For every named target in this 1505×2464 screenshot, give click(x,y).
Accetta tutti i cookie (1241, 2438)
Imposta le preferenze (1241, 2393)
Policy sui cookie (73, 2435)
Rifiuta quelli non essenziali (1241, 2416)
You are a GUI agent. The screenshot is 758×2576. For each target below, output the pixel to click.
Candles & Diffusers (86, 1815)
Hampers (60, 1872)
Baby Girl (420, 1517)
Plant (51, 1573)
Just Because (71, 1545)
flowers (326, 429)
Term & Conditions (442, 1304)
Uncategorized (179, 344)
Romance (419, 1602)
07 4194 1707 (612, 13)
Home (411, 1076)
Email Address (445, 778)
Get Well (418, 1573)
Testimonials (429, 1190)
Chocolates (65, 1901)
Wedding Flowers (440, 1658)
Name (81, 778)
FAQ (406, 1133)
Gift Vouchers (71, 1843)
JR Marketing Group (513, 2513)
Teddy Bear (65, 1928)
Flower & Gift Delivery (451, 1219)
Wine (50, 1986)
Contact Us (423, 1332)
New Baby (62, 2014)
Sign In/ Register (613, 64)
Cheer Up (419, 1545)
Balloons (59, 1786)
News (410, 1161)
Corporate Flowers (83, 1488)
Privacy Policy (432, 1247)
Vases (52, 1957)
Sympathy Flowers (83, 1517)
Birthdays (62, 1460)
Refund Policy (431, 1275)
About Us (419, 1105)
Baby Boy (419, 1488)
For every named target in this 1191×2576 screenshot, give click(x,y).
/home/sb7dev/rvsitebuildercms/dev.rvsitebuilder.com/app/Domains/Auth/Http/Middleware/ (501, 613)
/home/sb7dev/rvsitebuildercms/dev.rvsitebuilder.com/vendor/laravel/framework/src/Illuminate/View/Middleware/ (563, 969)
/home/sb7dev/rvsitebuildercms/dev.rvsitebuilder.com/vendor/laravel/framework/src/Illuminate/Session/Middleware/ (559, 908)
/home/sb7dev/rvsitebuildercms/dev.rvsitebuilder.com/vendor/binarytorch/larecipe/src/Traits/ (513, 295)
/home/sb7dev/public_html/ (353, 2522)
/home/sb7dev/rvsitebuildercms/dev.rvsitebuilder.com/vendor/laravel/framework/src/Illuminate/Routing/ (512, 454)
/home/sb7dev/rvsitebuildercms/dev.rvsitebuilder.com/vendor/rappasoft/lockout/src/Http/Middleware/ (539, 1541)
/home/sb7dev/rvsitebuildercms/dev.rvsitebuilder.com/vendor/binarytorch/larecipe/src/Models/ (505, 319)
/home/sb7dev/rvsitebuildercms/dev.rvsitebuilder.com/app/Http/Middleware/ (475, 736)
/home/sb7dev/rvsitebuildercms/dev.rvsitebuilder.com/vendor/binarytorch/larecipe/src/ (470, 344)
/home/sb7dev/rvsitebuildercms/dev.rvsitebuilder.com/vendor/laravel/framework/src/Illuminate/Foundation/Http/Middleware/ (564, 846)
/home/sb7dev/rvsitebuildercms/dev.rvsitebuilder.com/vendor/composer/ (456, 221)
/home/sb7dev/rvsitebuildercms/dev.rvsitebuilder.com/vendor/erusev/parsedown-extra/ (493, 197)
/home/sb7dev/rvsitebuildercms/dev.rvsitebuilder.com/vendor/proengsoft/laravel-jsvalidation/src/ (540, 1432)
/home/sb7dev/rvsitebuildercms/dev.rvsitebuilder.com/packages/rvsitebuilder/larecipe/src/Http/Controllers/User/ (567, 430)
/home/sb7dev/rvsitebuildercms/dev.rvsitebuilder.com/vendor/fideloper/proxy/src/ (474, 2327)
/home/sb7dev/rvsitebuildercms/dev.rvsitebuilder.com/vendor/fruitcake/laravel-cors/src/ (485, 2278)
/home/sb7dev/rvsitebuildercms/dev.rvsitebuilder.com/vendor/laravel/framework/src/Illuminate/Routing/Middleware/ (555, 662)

....

_TASK DESCRIPTION_: Everything in the listing above should be duplicated exactly.

_OUTPUT OF THE TASK_:
For every named target in this 1505×2464 screenshot, give click(x,y).
Accetta tutti i cookie (1241, 2438)
Imposta le preferenze (1241, 2393)
Policy sui cookie (73, 2435)
Rifiuta quelli non essenziali (1241, 2416)
You are a GUI agent. The screenshot is 758×2576. For each target below, output the pixel to click.
Candles & Diffusers (86, 1815)
Hampers (60, 1872)
Baby Girl (420, 1517)
Plant (51, 1573)
Just Because (71, 1545)
flowers (326, 429)
Term & Conditions (442, 1304)
Uncategorized (179, 344)
Romance (419, 1602)
07 4194 1707 (612, 13)
Home (411, 1076)
Email Address (445, 778)
Get Well (418, 1573)
Testimonials (429, 1190)
Chocolates (65, 1901)
Wedding Flowers (440, 1658)
Name (81, 778)
FAQ (406, 1133)
Gift Vouchers (71, 1843)
JR Marketing Group (513, 2513)
Teddy Bear (65, 1928)
Flower & Gift Delivery (451, 1219)
Wine (50, 1986)
Contact Us (423, 1332)
New Baby (62, 2014)
Sign In/ Register (613, 64)
Cheer Up (419, 1545)
Balloons (59, 1786)
News (410, 1161)
Corporate Flowers (83, 1488)
Privacy Policy (432, 1247)
Vases (52, 1957)
Sympathy Flowers (83, 1517)
Birthdays (62, 1460)
Refund Policy (431, 1275)
About Us (419, 1105)
Baby Boy (419, 1488)
For every named target in this 1191×2576 screenshot, give click(x,y).
/home/sb7dev/rvsitebuildercms/dev.rvsitebuilder.com/app/Domains/Auth/Http/Middleware/ (501, 613)
/home/sb7dev/rvsitebuildercms/dev.rvsitebuilder.com/vendor/laravel/framework/src/Illuminate/View/Middleware/ (563, 969)
/home/sb7dev/rvsitebuildercms/dev.rvsitebuilder.com/vendor/laravel/framework/src/Illuminate/Session/Middleware/ (559, 908)
/home/sb7dev/rvsitebuildercms/dev.rvsitebuilder.com/vendor/binarytorch/larecipe/src/Traits/ (513, 295)
/home/sb7dev/public_html/ (353, 2522)
/home/sb7dev/rvsitebuildercms/dev.rvsitebuilder.com/vendor/laravel/framework/src/Illuminate/Routing/ (512, 454)
/home/sb7dev/rvsitebuildercms/dev.rvsitebuilder.com/vendor/rappasoft/lockout/src/Http/Middleware/ (539, 1541)
/home/sb7dev/rvsitebuildercms/dev.rvsitebuilder.com/vendor/binarytorch/larecipe/src/Models/ (505, 319)
/home/sb7dev/rvsitebuildercms/dev.rvsitebuilder.com/app/Http/Middleware/ (475, 736)
/home/sb7dev/rvsitebuildercms/dev.rvsitebuilder.com/vendor/binarytorch/larecipe/src/ (470, 344)
/home/sb7dev/rvsitebuildercms/dev.rvsitebuilder.com/vendor/laravel/framework/src/Illuminate/Foundation/Http/Middleware/ (564, 846)
/home/sb7dev/rvsitebuildercms/dev.rvsitebuilder.com/vendor/composer/ (456, 221)
/home/sb7dev/rvsitebuildercms/dev.rvsitebuilder.com/vendor/erusev/parsedown-extra/ (493, 197)
/home/sb7dev/rvsitebuildercms/dev.rvsitebuilder.com/vendor/proengsoft/laravel-jsvalidation/src/ (540, 1432)
/home/sb7dev/rvsitebuildercms/dev.rvsitebuilder.com/packages/rvsitebuilder/larecipe/src/Http/Controllers/User/ (567, 430)
/home/sb7dev/rvsitebuildercms/dev.rvsitebuilder.com/vendor/fideloper/proxy/src/ (474, 2327)
/home/sb7dev/rvsitebuildercms/dev.rvsitebuilder.com/vendor/fruitcake/laravel-cors/src/ (485, 2278)
/home/sb7dev/rvsitebuildercms/dev.rvsitebuilder.com/vendor/laravel/framework/src/Illuminate/Routing/Middleware/ (555, 662)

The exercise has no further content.